Foto Muhibbullah Azfa Manik
×

Vaksin Melawan Wabah Kebodohan

Bagikan opini
Ilustrasi Vaksin Melawan Wabah Kebodohan

Kita tahu, vaksin fisik seperti imunisasi tidak akan bekerja bila cakupannya rendah. Demikian pula dengan pendidikan. Bila hanya sebagian kecil masyarakat yang bisa menikmatinya, kebodohan tetap akan menyebar, menular, dan akhirnya menekan kualitas demokrasi dan pembangunan.

KEBODOHAN adalah penyakit menular. Sayangnya vaksinnya adalah pendidikan dan itu tidak gratis.

Kalimat pendek Pierre Desproges ini terdengar seperti sindiran, tetapi lebih tepat disebut tamparan.

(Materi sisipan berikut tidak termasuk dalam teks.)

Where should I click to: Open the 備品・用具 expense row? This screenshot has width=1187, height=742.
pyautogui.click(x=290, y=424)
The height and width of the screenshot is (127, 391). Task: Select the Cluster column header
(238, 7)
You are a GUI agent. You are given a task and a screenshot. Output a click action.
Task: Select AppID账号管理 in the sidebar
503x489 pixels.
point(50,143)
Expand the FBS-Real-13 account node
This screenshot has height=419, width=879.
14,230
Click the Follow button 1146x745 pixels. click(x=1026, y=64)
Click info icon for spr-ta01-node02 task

Ia mengingatkan bahwa kebodohan bukan hanya urusan pribadi, melainkan persoalan publik yang menyebar layaknya virus.

Di ruang politik, kebodohan tampil dalam bentuk massa yang gampang ditipu jargon kosong. Di ruang digital, ia hadir dalam banjir kabar palsu yang disebar tanpa pikir panjang.

Di ruang sosial, kebodohan mewujud dalam sikap intoleran yang menolak akal sehat. Kebodohan, kata Desproges, adalah penyakit yang menular. Maka vaksin untuk itu tak lain adalah pendidikan.

Ironinya, vaksin ini tidak murah. Ia butuh biaya, infrastruktur, tenaga pengajar, dan komitmen jangka panjang dari negara.

Bagi negara-negara maju, pendidikan adalah prioritas yang tidak bisa ditawar. Namun di negeri ini, meski konstitusi telah mengamanatkan alokasi minimal 20 persen dari Anggaran Pendapatan dan Belanja Negara (APBN) untuk pendidikan, wajah pendidikan kita masih jauh dari ideal.

Di pelosok negeri, masih ada ribuan sekolah rusak yang muridnya belajar di kelas bocor. Data Kementerian Pendidikan mencatat, lebih dari 100 ribu ruang kelas di Indonesia dalam kondisi rusak sedang hingga berat.

Guru honorer masih bertahan dengan gaji di bawah standar, bahkan ada yang dibayar tak lebih dari Rp500 ribu sebulan.